Legal experts see government’s move of becoming a complainant in the murder case of social media celebrity Qandeel Baloch as an attempt to end apprehensions that legal heirs may pardon the killer-brother at a later stage of trial.
Police added section 311 (Ta’zir after waiver or compounding of right of qisas in qatl-i-amd) of the Pakistan Penal Code (PPC) in the first information report besides Section 302 (qatl-i-amd or intentional murder). It is believed that the decision to include Section 11 in the FIR was taken to make the case a non-compoundable (non-reconcilable).
Waseem Azeem has already confessed to kill his sister (Qandeel) in the name of ‘honour’.
Criminal law experts believe that the government’s move would not affect the right of wali or complainant to pardon the killer. In this case, the father of Qandeel Baloch is the main complainant. They say the state, under the law, always acts as a necessary party in every criminal case to prosecute the offenders.
Advocate Asad Jamal has an opinion that state can be legal heir (wali) only if there is no one from the family of the victim.
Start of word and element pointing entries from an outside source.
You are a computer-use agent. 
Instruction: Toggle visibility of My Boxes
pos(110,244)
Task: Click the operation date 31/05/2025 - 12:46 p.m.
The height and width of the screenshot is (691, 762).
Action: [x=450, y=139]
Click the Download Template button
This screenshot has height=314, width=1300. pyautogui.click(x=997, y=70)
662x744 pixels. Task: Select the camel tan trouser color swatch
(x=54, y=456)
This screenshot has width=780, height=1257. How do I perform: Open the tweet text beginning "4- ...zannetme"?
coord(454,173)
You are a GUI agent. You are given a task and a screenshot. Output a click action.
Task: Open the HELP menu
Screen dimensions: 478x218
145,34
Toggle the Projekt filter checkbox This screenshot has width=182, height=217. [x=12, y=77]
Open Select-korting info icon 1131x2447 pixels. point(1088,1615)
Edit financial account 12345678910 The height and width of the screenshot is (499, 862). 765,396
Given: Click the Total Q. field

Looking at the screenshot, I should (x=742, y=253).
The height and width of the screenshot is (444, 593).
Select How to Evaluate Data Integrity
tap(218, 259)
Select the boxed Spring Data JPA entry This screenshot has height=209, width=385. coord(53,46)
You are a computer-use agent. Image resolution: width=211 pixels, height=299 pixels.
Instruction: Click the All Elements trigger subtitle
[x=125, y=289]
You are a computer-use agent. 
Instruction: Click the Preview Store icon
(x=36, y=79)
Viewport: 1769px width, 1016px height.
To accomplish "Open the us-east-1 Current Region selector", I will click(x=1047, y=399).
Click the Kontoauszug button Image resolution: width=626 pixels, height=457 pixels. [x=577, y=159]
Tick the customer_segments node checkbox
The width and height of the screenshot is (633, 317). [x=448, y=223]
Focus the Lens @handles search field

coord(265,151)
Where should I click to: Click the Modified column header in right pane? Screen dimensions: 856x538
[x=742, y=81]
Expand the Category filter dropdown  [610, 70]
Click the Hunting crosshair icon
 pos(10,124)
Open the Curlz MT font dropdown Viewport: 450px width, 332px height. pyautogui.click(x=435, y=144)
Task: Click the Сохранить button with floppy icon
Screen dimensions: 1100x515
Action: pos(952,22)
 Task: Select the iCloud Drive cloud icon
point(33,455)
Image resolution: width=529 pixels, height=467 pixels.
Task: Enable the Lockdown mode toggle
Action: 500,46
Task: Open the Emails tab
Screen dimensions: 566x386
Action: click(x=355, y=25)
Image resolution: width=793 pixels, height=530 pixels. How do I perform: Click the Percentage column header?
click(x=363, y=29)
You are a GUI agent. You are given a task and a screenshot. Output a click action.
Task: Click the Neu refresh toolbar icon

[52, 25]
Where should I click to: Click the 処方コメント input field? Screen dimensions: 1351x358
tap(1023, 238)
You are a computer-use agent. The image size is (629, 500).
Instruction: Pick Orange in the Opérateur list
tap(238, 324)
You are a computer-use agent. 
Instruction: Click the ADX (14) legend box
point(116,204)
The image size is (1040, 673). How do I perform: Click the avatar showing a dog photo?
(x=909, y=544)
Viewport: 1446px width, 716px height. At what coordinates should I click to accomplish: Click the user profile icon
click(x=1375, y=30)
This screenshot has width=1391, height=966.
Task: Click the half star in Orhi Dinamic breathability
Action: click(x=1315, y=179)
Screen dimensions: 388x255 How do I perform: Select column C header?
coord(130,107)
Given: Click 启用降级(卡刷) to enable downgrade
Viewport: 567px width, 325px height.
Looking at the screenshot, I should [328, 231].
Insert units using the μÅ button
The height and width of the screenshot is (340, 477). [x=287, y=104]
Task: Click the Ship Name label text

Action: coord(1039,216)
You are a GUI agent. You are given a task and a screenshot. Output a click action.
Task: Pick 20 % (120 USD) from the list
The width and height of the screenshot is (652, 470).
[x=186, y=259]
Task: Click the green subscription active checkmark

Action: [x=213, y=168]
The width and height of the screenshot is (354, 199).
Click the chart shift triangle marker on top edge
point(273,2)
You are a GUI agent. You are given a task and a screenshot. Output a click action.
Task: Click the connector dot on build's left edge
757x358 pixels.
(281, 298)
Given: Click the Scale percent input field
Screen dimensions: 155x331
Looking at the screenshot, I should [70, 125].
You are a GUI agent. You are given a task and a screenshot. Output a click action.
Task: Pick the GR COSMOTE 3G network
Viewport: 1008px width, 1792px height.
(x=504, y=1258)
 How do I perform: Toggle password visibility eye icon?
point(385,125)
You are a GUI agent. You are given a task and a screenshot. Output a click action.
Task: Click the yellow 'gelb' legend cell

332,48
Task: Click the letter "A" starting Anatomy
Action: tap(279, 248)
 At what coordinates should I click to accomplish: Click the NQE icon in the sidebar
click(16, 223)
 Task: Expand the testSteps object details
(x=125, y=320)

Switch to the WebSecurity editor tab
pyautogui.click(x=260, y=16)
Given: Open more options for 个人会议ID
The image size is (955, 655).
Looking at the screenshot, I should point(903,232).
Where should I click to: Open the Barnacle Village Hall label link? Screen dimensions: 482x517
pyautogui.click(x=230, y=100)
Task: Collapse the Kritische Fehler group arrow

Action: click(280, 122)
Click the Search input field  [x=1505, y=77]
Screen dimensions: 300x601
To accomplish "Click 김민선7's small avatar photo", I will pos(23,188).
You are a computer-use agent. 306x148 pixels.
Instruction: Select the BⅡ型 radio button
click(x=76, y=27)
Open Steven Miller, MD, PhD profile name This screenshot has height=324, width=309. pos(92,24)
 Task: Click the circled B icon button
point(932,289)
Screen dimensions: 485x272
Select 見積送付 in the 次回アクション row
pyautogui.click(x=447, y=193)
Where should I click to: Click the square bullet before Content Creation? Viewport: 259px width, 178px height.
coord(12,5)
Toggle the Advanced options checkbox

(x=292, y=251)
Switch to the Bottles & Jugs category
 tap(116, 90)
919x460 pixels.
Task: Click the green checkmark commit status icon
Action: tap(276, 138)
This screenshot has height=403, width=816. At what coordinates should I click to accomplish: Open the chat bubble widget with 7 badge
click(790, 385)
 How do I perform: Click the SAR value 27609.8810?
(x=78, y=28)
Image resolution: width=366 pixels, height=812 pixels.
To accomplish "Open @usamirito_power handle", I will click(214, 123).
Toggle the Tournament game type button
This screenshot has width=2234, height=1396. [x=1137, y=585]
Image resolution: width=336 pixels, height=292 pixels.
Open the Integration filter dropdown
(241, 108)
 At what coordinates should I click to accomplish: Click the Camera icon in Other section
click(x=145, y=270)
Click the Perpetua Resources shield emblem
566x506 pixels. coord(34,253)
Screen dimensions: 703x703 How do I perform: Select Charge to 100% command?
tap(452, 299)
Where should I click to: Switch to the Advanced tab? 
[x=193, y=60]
In the case of Qandeel, her parents are alive, he says, adding that they can forgive their son (killer).
He says legally once the suspect confesses to the commission of the offence and the court admits such evidence under section 304 (Proof of qatl-i-amd liable to qisas) of the PPC, qisas becomes applicable.
Consequently, waiver (forgiveness without consideration/diyat etc) or reconciliation (compromise as a result of payment of diyat, for instance) of the offence becomes a real possibility unless the court goes to the extent of declaring the criminal act as fasad-fil-arz in which case the court can hand down a minimum punishment of 10 years of imprisonment as ta’azir, advocate Jamal states.
He adds that the court can also hand down death or imprisonment for life in honour killing cases as ta’azir.
Advocate Azam Nazir Tarar says under the existing scheme of law it is the state’s primary duty to prosecute criminals. He says private individuals are permitted to prosecute but not exclusively.
Mr Tarar says the role of the state as complainant in a case will not prejudice the wali’s right to pardon. However, he states, wali’s right to forgive a killer is not unfettered and subject to approval of the court.
Advocate Aftab Bajwa also sees government’s move as useless, saying the trial court has the jurisdiction to decide whether a criminal act falls within the definition of fasad-fil-arz under the section 311 of the PPC. He has the opinion that it is a simple murder case carrying punishment under section 302 of the PPC.